[Begin Information shown]

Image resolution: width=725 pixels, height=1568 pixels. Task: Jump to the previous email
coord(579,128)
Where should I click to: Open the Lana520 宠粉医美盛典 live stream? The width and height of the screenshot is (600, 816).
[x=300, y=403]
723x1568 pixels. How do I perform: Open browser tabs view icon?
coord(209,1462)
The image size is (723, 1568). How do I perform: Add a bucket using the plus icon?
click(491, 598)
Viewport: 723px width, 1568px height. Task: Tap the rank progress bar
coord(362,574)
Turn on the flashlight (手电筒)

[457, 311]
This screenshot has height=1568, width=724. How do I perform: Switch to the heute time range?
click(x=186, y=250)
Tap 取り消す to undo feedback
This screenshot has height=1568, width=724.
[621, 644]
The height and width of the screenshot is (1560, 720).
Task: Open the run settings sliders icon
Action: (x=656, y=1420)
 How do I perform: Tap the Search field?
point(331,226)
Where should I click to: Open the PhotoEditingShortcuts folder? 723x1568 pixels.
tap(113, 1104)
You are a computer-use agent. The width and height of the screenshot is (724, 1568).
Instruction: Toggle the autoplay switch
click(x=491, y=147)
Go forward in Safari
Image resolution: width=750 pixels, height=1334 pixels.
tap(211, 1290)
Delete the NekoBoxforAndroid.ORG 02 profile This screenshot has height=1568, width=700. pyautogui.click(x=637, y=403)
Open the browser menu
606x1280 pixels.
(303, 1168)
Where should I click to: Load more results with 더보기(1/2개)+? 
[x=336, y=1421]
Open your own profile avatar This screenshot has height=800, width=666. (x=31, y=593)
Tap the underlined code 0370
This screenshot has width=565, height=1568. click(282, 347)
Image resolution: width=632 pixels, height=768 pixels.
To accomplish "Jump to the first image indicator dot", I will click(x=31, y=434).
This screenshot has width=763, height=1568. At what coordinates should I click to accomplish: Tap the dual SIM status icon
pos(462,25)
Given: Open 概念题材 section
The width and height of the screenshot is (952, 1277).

[End Information shown]

Task directions
Report how many lines of the items above contain the string "profile", treating uppercase and lowercase as different. Give only the number.

Answer to the exercise
2